======== TESTO DA LEGGERE

Alcune canzoni di Jannacci sono tristi. Ma se la vita non fosse triste, sarebbe disperata. Come diceva Don Giussani.

Il Corriere della Sera ha pubblicato una splendida intervista al cantautore milanese sulla vicenda di Eluana Englaro. Eccola sotto.

Jannacci: allucinante fermare le cure «La vita è importante anche quando è inerme e indifesa. Fosse mio figlio mi basterebbe un battito di ciglio»

Ci vorrebbe una carezza del Nazareno» dice a un certo punto, e non è per niente una frase buttata lì, nella sua voce non c'è nemmeno un filo dell'ironia che da cinquant'anni rende inconfondibili le sue canzoni. Di fronte a Eluana e a chi è nelle sue condizioni — «persone vive solo in apparenza, ma vive » — Enzo Jannacci, «ateo laico molto imprudente», invoca il Cristo perché lui, come medico, si sente soltanto di alzare le braccia: «Non staccherei mai una spina e mai sospenderei l'alimentazione a un paziente: interrompere una vita è allucinante e bestiale».

È un discorso che vale anche nei confronti di chi ha trascorso diciassette anni in stato vegetativo? «Sono tanti, lo so, ma valgono per noi, e non sappiamo nulla di come sono vissuti da una persona in coma vigile. Nessuno può entrare nel loro sonno misterioso e dirci cosa sia davvero, perciò non è giusto misurarlo con il tempo dei nostri orologi. Ecco perché vale sempre la pena di aspettare: quando e se sarà il momento, le cellule del paziente moriranno da sole. E poi non dobbiamo dimenticarci che la medicina è una cosa meravigliosa, in grado di fare progressi straordinari e inattesi».

Ma una volta che il cervello non reagisce più, l'attesa non rischia di essere inutile?«Piano, piano... inutile? Cervello morto? Si usano queste espressioni troppo alla leggera. Se si trattasse di mio figlio basterebbe un solo battito delle ciglia a farmelo sentire vivo. Non sopporterei l'idea di non potergli più stare accanto».

================
======== RECORD DI DATI

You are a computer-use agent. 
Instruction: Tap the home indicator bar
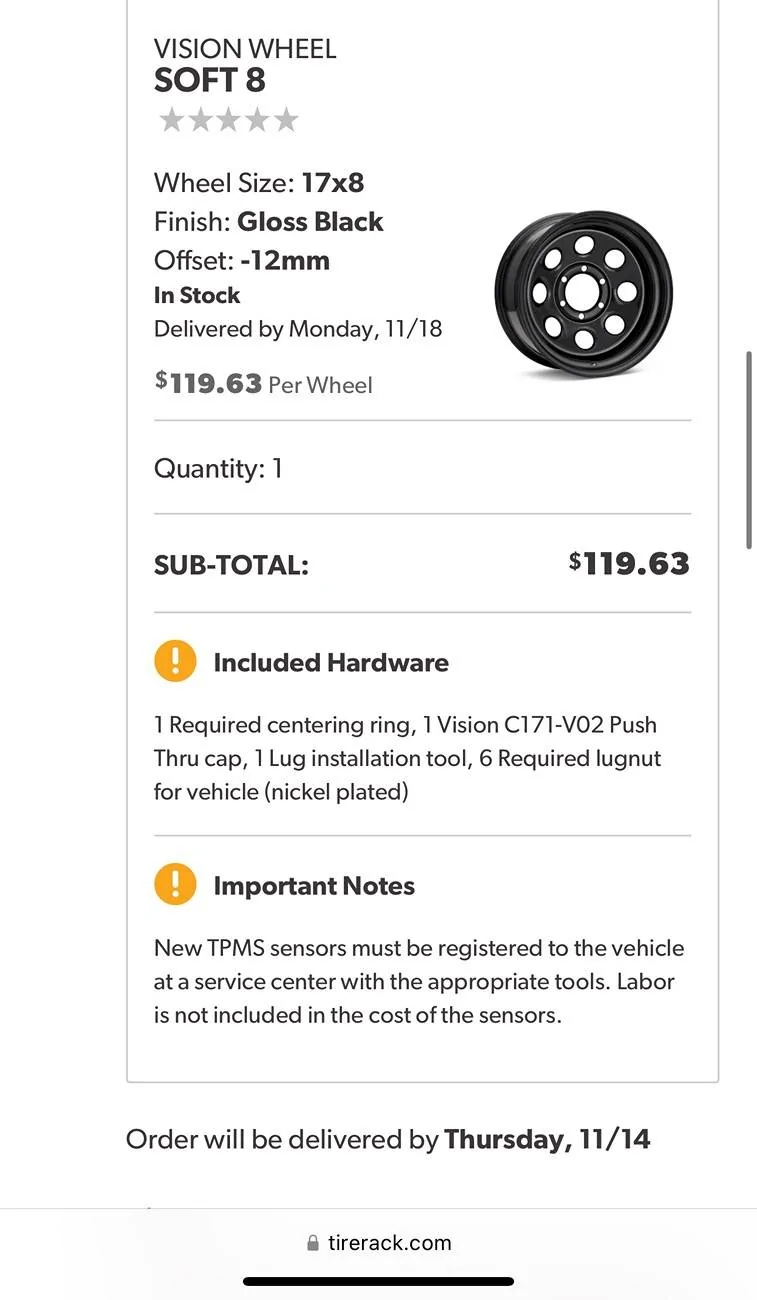click(378, 1281)
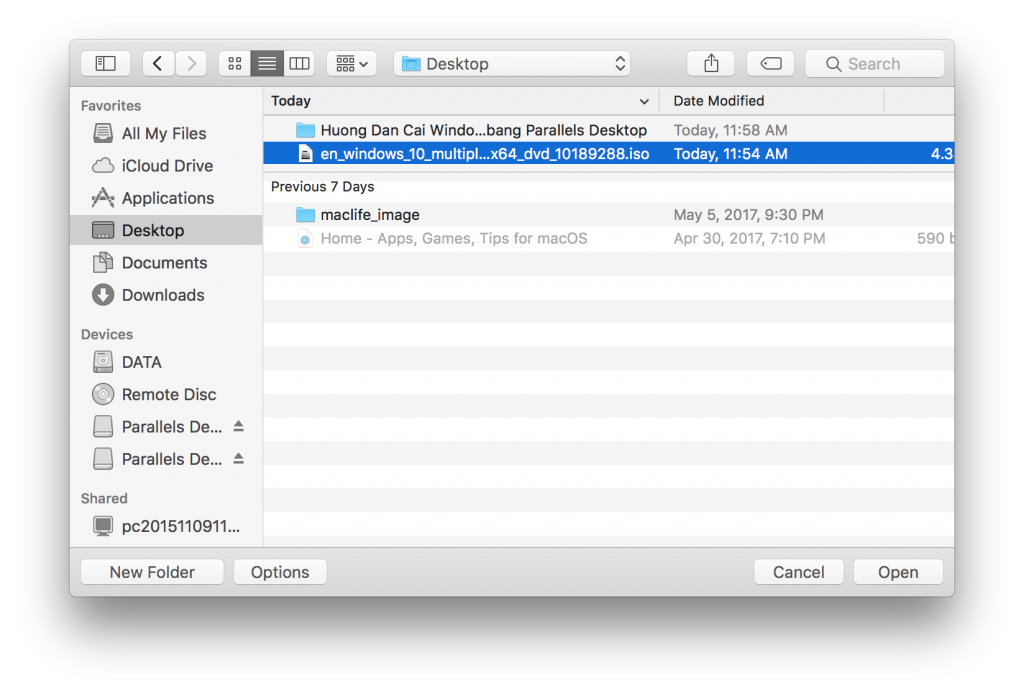1024x696 pixels.
Task: Select the maclife_image folder
Action: (x=369, y=215)
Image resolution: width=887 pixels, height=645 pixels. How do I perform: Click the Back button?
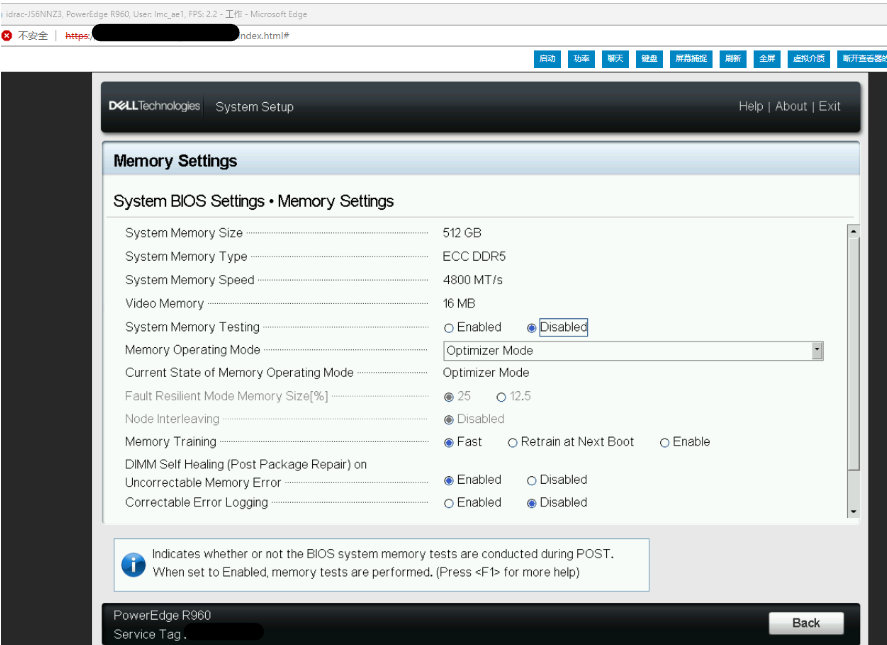(x=806, y=622)
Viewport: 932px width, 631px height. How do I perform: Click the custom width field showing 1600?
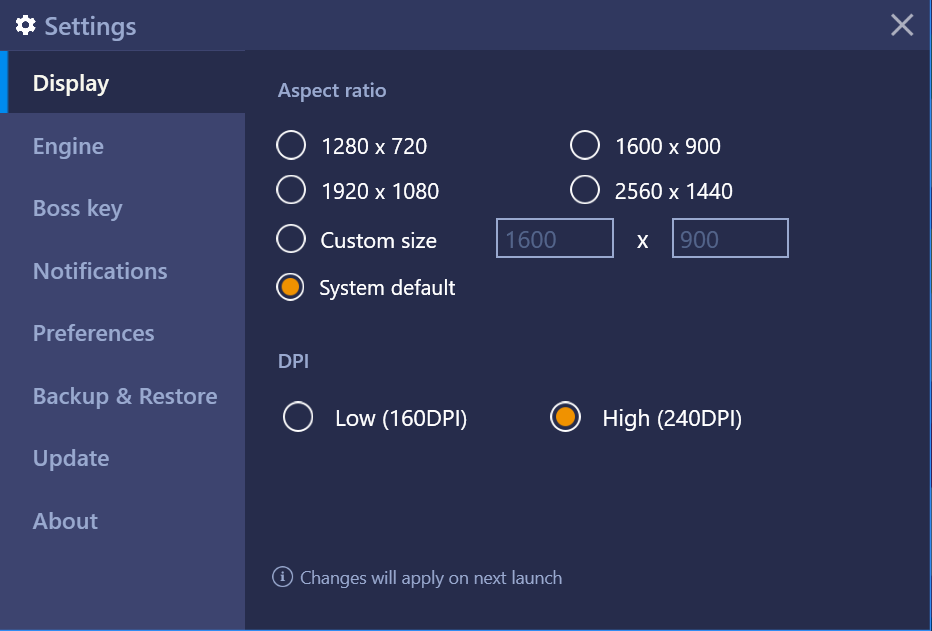click(555, 238)

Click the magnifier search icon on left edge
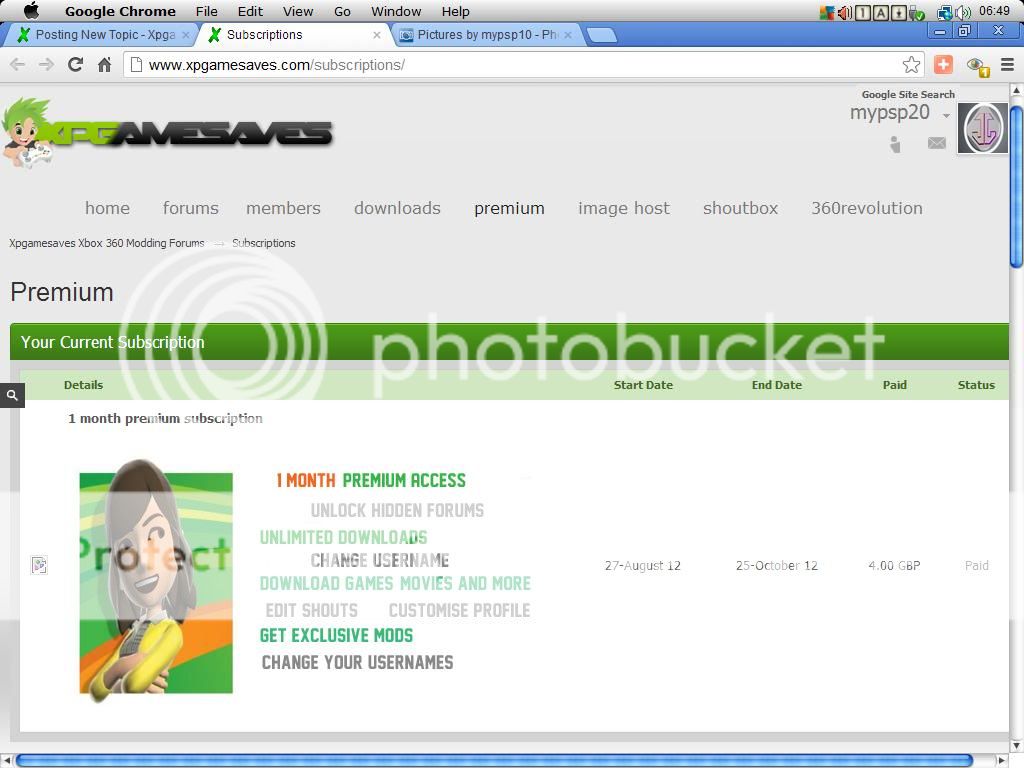click(12, 395)
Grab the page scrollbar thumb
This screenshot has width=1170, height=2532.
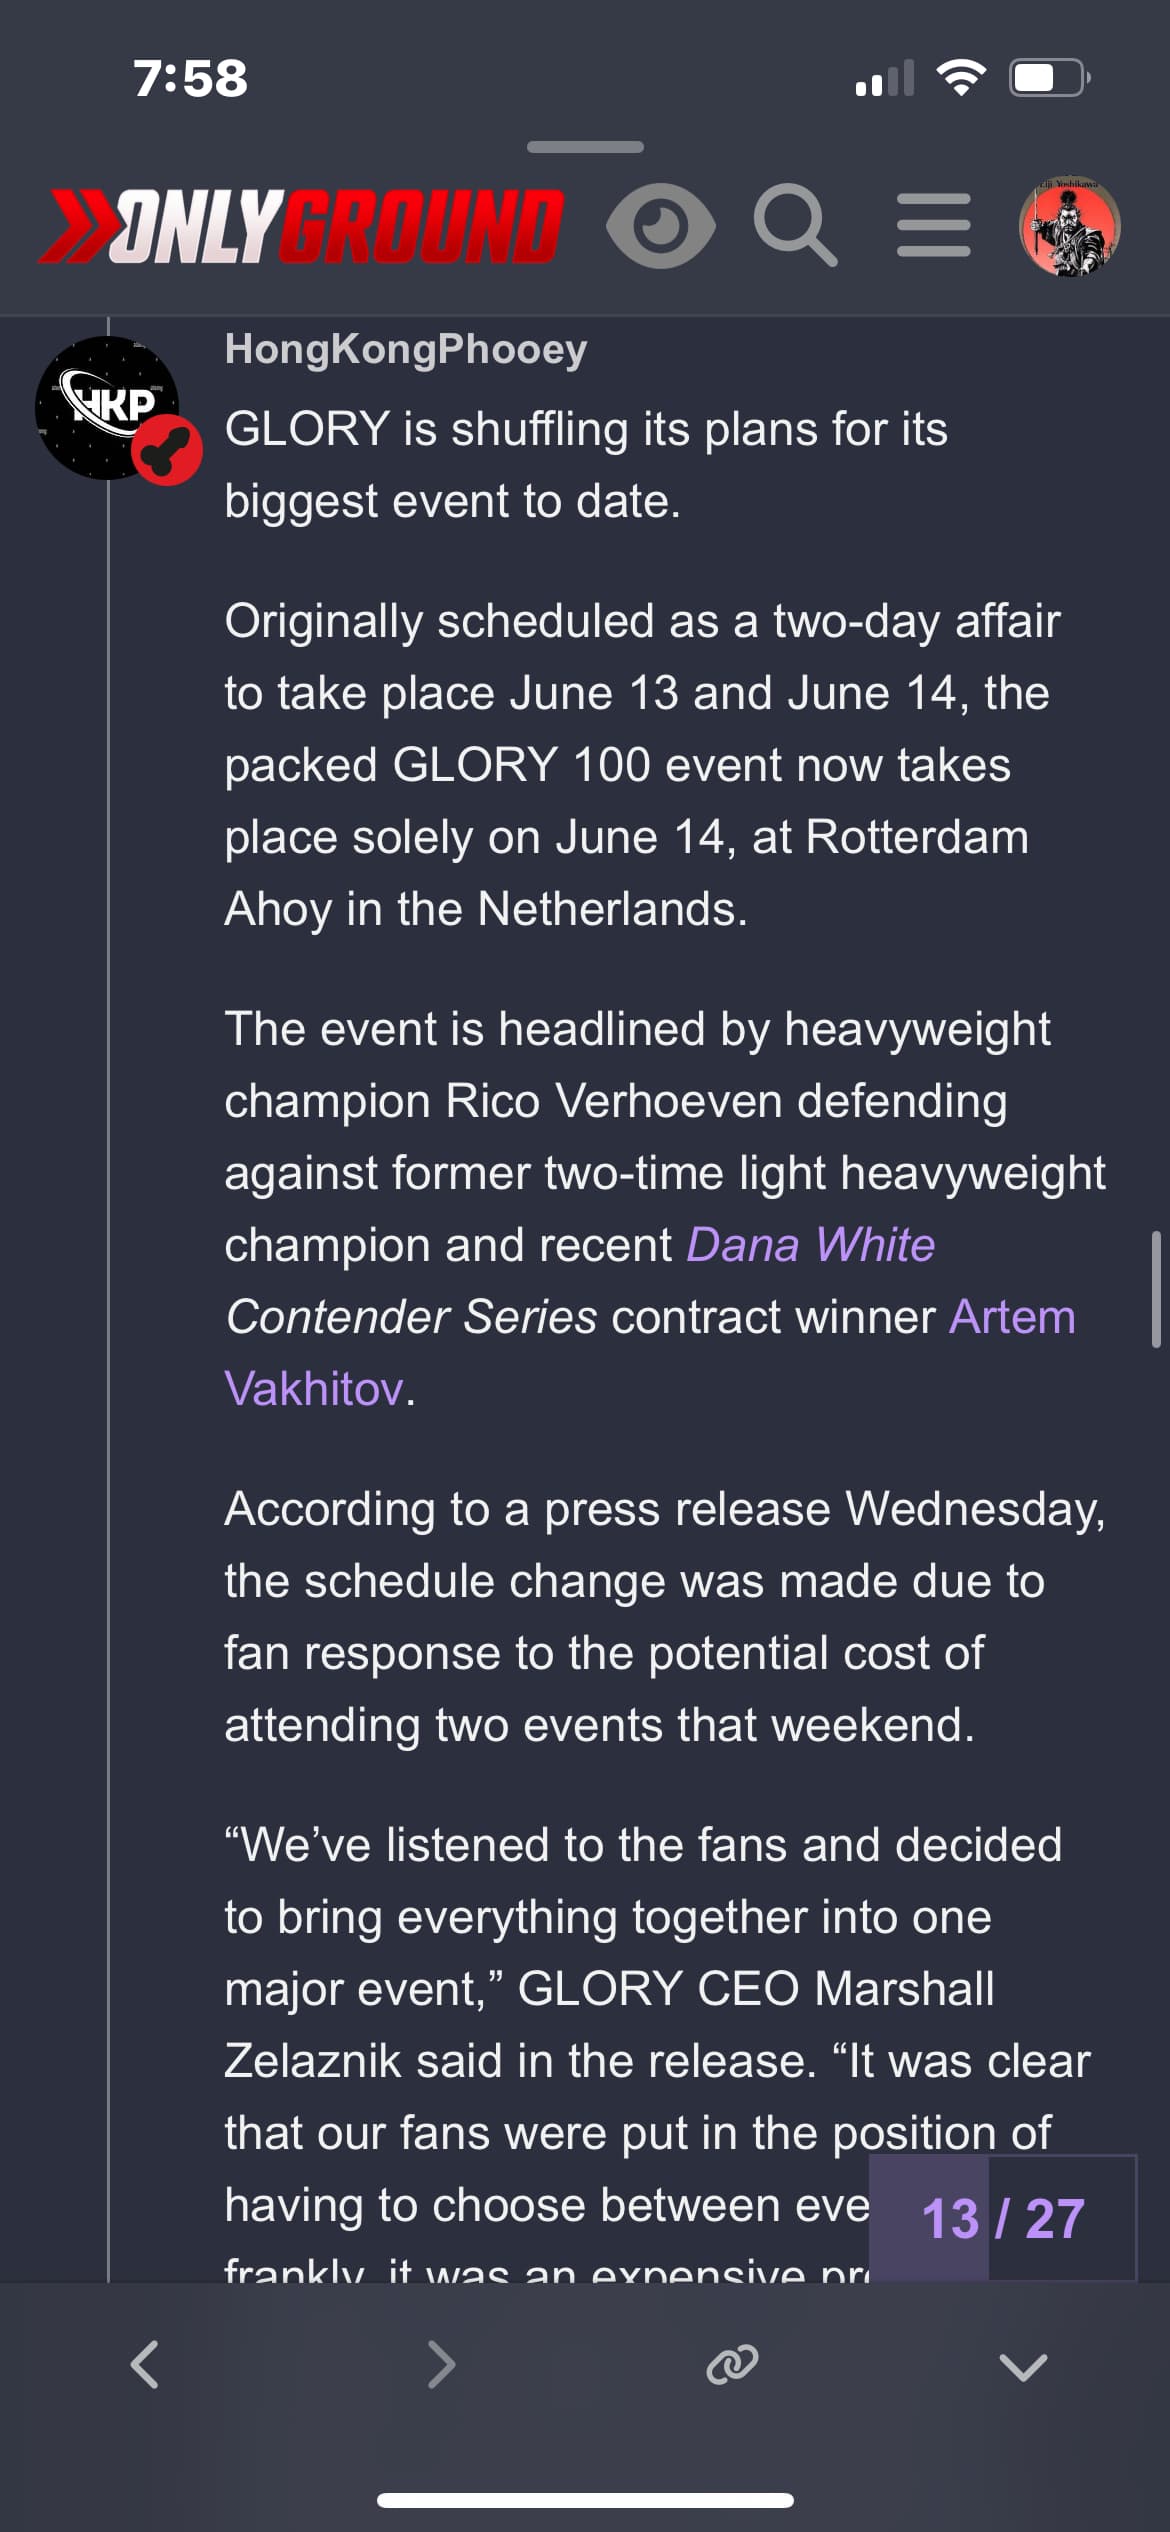click(1156, 1290)
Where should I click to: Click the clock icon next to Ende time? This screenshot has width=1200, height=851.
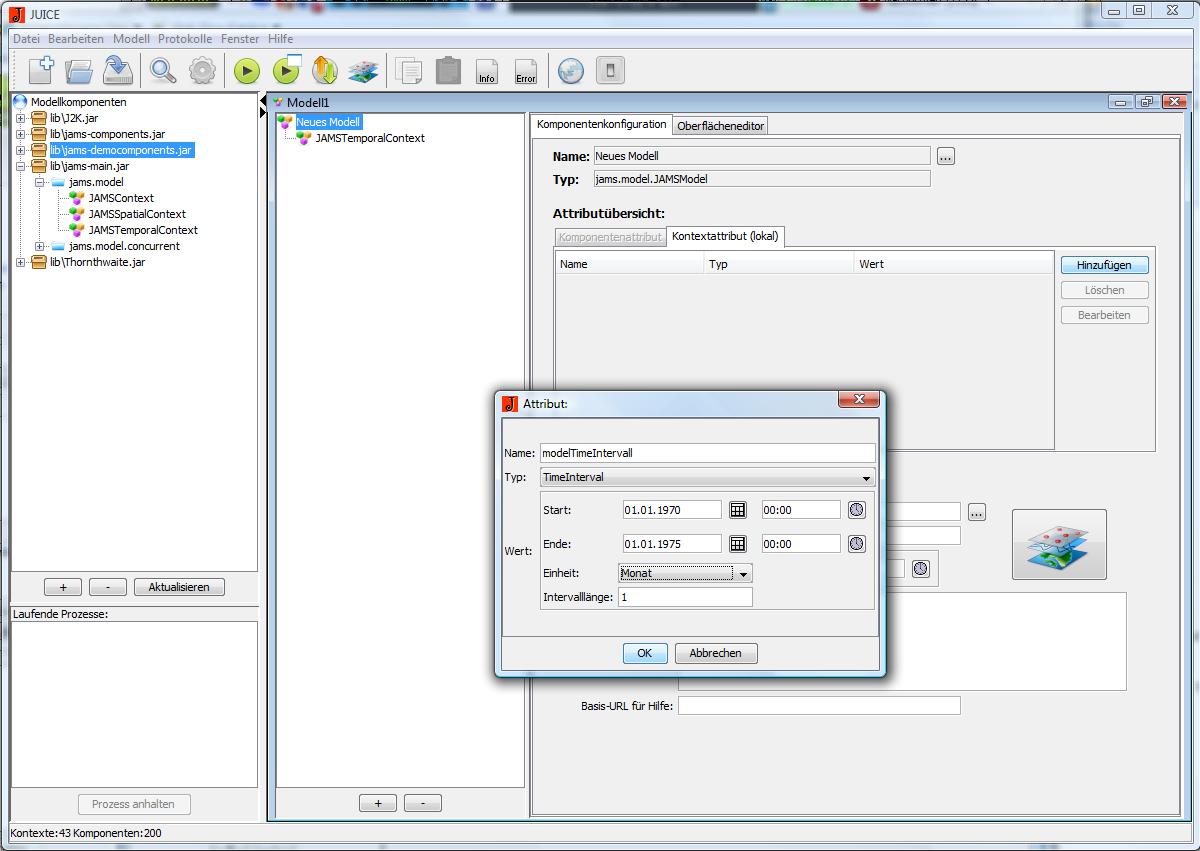click(x=857, y=544)
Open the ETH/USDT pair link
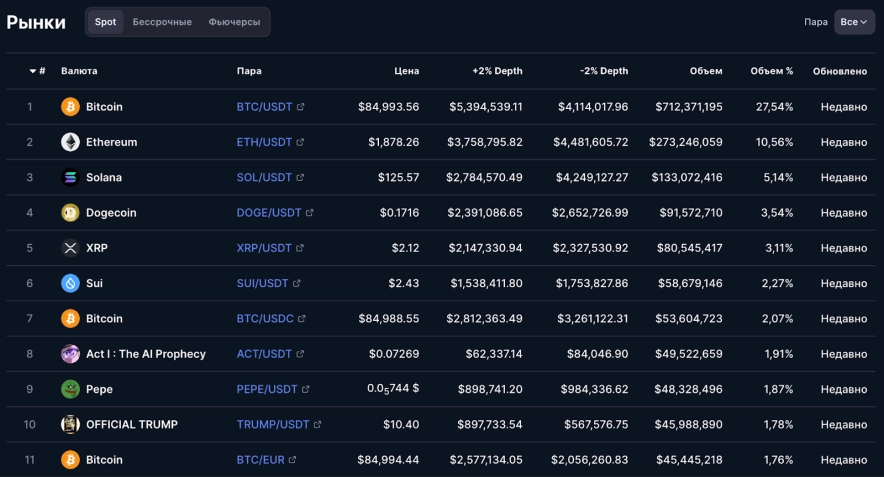The width and height of the screenshot is (884, 477). [264, 142]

================

DOMANDE SUL MATERIALE:
1) Nel testo su Jannacci, perché secondo lui vale sempre la pena di aspettare con chi è in stato vegetativo? Rispondi in una-tre frasi.
2) Continua il testo su Jannacci a partire dall'ultima frase.

RISPOSTE DATE:
1) Nessuno può entrare nel sonno misterioso di una persona in coma vigile e dire cosa sia davvero, quindi non è giusto misurarlo con il tempo dei nostri orologi. Inoltre, se e quando sarà il momento, le cellule del paziente moriranno da sole. La medicina, infine, può fare progressi straordinari e inattesi.

2)
Sono considerazioni di un genitore o di un medico? «Io da medico ragiono esattamente così: la vita è sempre importante, non soltanto quando è attraente ed emozionante, ma anche se si presenta inerme e indifesa. L'esistenza è uno spazio che ci hanno regalato e che dobbiamo riempire di senso, sempre e comunque. Decidere di interromperla in un ospedale non è come fare una tracheotomia...».

Cosa si sentirebbe di dire a Beppino Englaro? «Bisogna stare molto vicini a questo padre».
Non pensa che ci possano essere delle situazioni in cui una persona abbia il diritto di anticipare la propria morte? «Sì, quando il paziente soffre terribilmente e la medicina non riesce più ad alleviare il dolore. Ma anche in quel caso non vorrei mai essere io a dover "staccare una spina": sono un vigliacco e confido nel fatto che ci siano medici più coraggiosi di me».

Come affronterebbe un paziente infermo che non ritiene più dignitosa la sua esistenza? «Cercherei di convincerlo che la dignità non dipende dal proprio stato di salute ma sta nel coraggio con cui si affronta il destino. E poi direi alla sua famiglia e ai suoi amici che chi percepisce solitudine intorno a sé si arrende prima. Parlo per esperienza: conosco decide di ragazzi meravigliosi che riescono a vivere, ad amare e a farsi amare anche se devono invecchiare su un letto o una carrozzina».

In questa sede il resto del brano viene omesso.